Miami-Dade

Child welfare

Nightmare on Flagler Street: After arrest of parents, neighbors, cops find filthy mess

 

After the arrest of a couple on child neglect charges, police and neighbors find a scene of unfathomable filth.

aedgerton@MiamiHerald.com

The arrest form was shocking, but so was the home on West Flagler Street.

Used needles littered a dirty windowsill beside a bilingual Bible. Piles of brightly colored toys and soiled, smelly clothes covered the floor where cockroaches scurried through kitty litter between two stained mattresses. The smell was overwhelming; a blend of human filth, animal excrement and the stench from an empty, mildewed refrigerator.

As for the adult occupants, Gabriel de Jesus Orellana and Renee Marie Garcia, they were in jail Friday, charged with child neglect and possession of drug paraphernalia. The arrest form by Miami police said they may have been offering their four children — two boys and two girls between the ages of 7 and 13 — for prostitution.

This week’s investigation began with a 911 call to report that Orellana was on a nearby street, hitting his daughter and allegedly soliciting men to have sex with her. When an undercover officer approached on Thursday and inquired, Orellana proffered the phone number of Garcia, the child’s mother.

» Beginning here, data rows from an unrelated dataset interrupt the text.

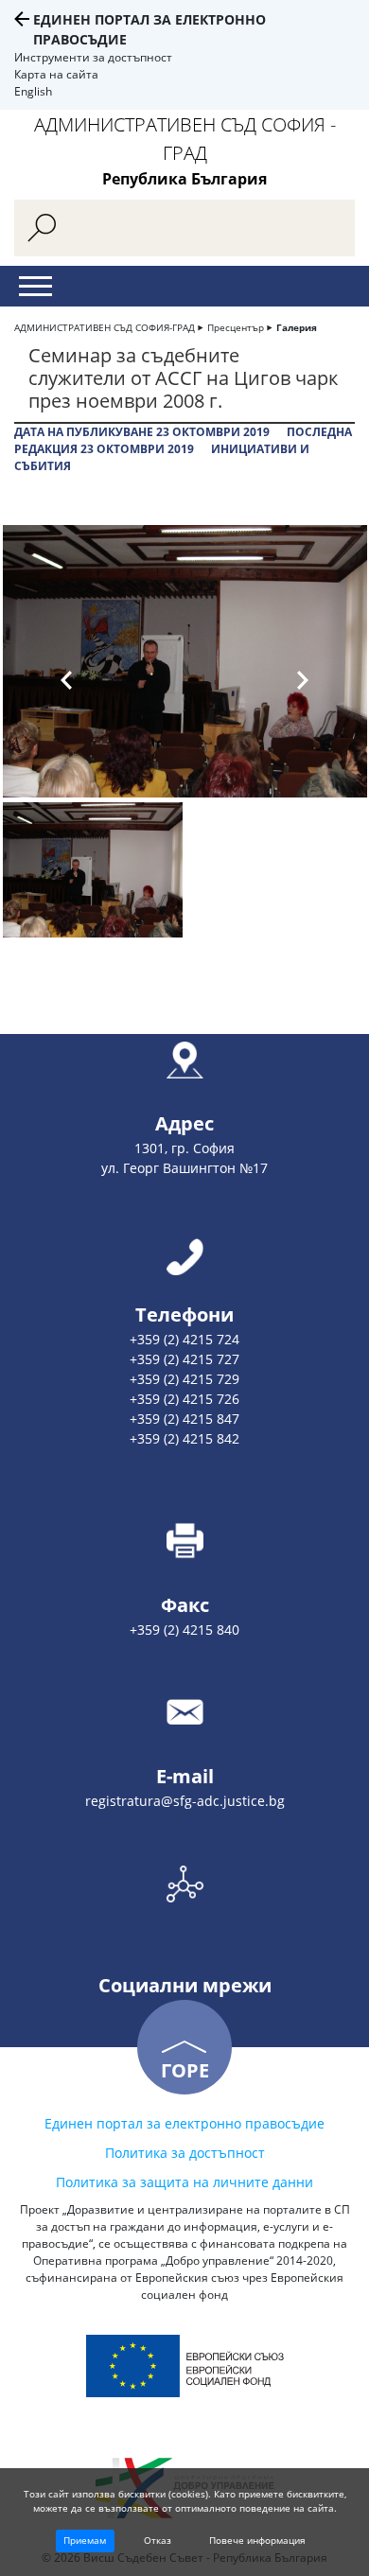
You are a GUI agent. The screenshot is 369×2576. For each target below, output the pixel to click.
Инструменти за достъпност (93, 57)
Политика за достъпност (185, 2153)
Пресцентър (235, 327)
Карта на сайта (56, 74)
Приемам (84, 2540)
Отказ (157, 2540)
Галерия (296, 327)
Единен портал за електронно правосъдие (184, 2123)
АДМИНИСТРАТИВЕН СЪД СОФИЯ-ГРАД (104, 327)
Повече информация (257, 2540)
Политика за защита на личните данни (184, 2182)
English (33, 91)
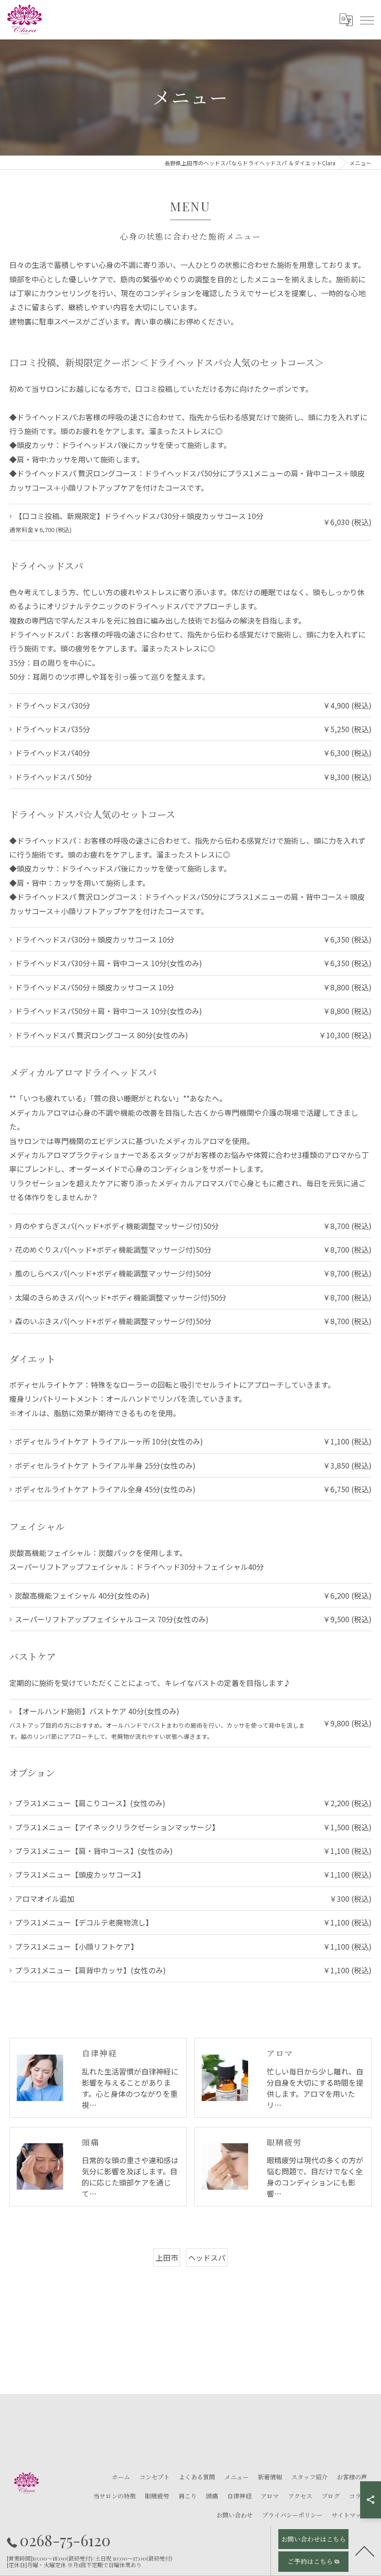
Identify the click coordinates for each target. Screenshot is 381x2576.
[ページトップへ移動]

Garcia answered the phone call from the undercover cop and agreed to have sex with him in exchange for money — if he took her to buy drugs first. He took her to the Overtown area, watching her buy what looked like marijuana. When they got back to the apartment at 971 W. Flagler, the officer arrested both Garcia and Orellana.

The kids were taken temporarily by the Department of Children & Families.

The allegations of child prostitution remain under investigation, police said.

Neighbors interviewed by The Herald said they knew that something was wrong in the corner apartment where the door was always closed and the children were dirty and hungry. David Basterrechea, the building repairman who lives right across the hall, said the family had been in the complex for five months, but everyone was worried about the barefoot children who would roam at all hours of the night.

Basterrechea said he knew that the family was pressed for cash. Recently, he started seeing the children selling boxes of candy near the Walgreens down the street. A few weeks ago, Garcia, the mother, bragged to him that a stranger had offered her money to take the girls to the park and let him watch them play.

“I was thinking, where’s this guy — I wanted to wring his neck for being such a sicko,” Basterrechea said. “But she was like, ‘no, we’re going to wait until Gabe [Orellana] gets home and then we’re going to rob him.’”

Although that plan never unfolded to his knowledge, Basterrechea suspected that the parents were having their children sell more than candy. He said when the Miami police officer who was part of the undercover operation asked Orellana if he could have sex with one of the girls, the father named a price “for either one” of his young daughters — ages 11 and 8.

The police report said that Garcia was the only one who offered to have sex with the undercover officer.

Neighbors said they saw strangers, only men, come and go all the time.

DCF had investigated the Orellana family before, and the children were not supposed to have any contact with their mother, according to agency spokeswoman Lissette Valdes-Valle. They were apparently aware of this restriction and were taught to lie about their relationship to their mother, neighbors said. They told their friends that their mother had died in a car crash when she drove off a bridge many years ago, and the woman living in the apartment was their stepmother.